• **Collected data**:

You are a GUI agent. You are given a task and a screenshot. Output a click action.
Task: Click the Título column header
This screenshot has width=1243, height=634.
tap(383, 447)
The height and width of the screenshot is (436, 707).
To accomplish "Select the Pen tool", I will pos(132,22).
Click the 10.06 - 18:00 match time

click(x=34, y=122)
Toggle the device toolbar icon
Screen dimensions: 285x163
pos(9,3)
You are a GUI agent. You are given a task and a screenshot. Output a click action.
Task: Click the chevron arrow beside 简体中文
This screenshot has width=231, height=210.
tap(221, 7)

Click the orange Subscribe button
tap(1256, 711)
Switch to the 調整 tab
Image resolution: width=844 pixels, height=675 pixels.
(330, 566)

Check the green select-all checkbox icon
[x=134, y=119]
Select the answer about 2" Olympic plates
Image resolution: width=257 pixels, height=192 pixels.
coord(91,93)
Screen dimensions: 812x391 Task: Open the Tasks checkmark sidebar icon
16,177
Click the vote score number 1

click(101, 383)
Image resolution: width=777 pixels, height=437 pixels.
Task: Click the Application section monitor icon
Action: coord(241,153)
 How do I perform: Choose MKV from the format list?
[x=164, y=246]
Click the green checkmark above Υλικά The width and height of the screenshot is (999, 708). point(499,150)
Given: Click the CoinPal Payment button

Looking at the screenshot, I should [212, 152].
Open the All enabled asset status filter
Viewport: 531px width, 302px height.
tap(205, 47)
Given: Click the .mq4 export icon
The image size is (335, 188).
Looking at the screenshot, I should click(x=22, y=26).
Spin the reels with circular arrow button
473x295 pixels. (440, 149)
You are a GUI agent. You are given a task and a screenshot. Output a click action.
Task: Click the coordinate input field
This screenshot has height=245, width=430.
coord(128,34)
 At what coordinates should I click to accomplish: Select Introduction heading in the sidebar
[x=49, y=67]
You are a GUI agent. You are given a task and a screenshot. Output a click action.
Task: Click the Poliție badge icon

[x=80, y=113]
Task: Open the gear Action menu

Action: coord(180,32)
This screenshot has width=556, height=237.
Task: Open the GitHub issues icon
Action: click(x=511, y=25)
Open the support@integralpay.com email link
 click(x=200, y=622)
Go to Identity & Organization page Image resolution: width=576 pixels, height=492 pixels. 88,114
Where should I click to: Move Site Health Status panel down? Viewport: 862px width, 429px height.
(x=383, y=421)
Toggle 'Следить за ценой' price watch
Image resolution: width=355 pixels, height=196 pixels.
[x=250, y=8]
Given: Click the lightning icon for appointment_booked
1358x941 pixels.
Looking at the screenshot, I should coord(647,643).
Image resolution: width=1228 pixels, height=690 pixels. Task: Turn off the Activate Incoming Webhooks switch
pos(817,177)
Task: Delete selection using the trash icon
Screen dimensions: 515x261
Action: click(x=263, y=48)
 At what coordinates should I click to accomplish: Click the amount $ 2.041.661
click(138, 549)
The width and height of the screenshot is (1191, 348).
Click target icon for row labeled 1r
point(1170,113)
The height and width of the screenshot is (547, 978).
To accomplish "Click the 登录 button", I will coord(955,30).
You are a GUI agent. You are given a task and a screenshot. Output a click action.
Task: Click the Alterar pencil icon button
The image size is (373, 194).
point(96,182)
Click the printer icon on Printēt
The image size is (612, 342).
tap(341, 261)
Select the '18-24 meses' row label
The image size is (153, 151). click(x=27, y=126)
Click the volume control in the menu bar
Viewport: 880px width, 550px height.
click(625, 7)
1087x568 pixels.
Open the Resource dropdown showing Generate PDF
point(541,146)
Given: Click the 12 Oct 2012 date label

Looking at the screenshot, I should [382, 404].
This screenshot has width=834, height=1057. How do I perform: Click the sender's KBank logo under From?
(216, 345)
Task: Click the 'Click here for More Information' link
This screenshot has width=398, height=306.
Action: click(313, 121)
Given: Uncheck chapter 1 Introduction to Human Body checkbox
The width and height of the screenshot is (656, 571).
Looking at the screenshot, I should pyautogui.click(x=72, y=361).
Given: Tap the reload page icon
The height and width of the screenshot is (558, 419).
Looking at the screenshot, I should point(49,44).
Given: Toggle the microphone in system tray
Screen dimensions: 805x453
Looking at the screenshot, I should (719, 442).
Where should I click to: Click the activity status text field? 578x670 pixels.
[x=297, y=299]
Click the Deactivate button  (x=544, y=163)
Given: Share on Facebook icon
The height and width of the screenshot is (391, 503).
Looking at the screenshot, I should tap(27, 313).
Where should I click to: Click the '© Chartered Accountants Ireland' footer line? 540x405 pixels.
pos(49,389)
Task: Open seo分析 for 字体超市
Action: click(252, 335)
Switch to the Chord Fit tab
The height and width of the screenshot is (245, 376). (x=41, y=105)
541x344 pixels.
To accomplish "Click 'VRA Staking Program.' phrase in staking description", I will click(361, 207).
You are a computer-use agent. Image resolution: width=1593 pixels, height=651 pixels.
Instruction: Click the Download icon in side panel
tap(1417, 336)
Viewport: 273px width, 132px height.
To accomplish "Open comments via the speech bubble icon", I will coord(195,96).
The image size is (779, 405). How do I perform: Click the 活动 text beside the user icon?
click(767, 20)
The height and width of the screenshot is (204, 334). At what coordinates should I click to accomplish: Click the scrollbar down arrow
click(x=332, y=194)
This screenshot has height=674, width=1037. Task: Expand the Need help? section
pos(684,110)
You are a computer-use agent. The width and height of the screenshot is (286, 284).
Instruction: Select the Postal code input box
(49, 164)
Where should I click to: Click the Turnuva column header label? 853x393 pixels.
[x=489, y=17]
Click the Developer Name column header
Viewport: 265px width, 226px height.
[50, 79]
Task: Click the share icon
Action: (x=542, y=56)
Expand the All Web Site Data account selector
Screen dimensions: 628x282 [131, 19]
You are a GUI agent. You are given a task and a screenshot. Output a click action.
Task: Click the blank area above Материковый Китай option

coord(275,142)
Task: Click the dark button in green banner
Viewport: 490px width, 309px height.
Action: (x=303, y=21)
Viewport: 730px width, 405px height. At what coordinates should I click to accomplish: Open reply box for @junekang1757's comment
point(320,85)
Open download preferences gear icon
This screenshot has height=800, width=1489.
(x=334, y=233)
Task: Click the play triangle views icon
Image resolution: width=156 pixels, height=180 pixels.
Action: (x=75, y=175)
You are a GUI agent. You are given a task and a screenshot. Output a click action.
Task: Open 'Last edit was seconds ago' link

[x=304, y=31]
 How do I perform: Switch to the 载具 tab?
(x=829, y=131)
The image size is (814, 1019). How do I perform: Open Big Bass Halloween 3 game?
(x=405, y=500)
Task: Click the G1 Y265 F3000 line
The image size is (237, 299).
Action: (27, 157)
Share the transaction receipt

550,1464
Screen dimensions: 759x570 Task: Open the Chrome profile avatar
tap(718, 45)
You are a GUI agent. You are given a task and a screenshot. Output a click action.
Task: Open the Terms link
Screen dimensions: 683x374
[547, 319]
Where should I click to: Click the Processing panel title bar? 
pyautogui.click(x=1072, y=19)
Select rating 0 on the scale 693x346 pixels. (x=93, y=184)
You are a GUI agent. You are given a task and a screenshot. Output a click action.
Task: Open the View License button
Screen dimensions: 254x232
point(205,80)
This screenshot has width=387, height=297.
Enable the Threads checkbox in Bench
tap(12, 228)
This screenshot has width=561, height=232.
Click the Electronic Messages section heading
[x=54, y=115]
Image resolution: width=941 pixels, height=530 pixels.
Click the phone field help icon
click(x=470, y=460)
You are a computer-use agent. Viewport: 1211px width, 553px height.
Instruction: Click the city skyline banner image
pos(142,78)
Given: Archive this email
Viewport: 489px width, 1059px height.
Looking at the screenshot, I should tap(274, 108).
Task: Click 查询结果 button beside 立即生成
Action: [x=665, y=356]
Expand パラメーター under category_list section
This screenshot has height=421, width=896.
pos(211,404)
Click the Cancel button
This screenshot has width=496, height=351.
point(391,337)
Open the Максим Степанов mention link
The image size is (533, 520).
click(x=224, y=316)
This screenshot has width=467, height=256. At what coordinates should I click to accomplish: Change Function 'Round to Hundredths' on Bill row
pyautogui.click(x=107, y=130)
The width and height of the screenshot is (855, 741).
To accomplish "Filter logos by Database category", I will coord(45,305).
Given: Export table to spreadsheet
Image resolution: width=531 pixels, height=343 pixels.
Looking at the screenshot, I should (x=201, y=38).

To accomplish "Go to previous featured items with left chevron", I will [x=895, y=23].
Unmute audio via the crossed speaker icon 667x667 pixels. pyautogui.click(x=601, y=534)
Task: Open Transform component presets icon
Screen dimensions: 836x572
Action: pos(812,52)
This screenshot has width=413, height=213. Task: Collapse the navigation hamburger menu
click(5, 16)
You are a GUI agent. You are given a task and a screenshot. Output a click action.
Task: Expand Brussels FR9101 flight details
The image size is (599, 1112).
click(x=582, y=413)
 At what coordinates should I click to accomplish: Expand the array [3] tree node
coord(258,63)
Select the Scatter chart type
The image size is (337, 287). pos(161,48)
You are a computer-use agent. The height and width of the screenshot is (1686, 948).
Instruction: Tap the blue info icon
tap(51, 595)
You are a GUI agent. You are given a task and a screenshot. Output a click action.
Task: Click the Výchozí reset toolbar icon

• **ACTIVITY**:
Show the lines of the data that hold the word "computer".

• **EXPECTED ANSWER**:
You are a computer-use agent. Image resolution: width=1593 pixels, height=651 pixels.
You are a computer-use agent. The width and height of the screenshot is (286, 284).
You are a computer-use agent. Viewport: 1211px width, 553px height.
You are a computer-use agent. The height and width of the screenshot is (1686, 948).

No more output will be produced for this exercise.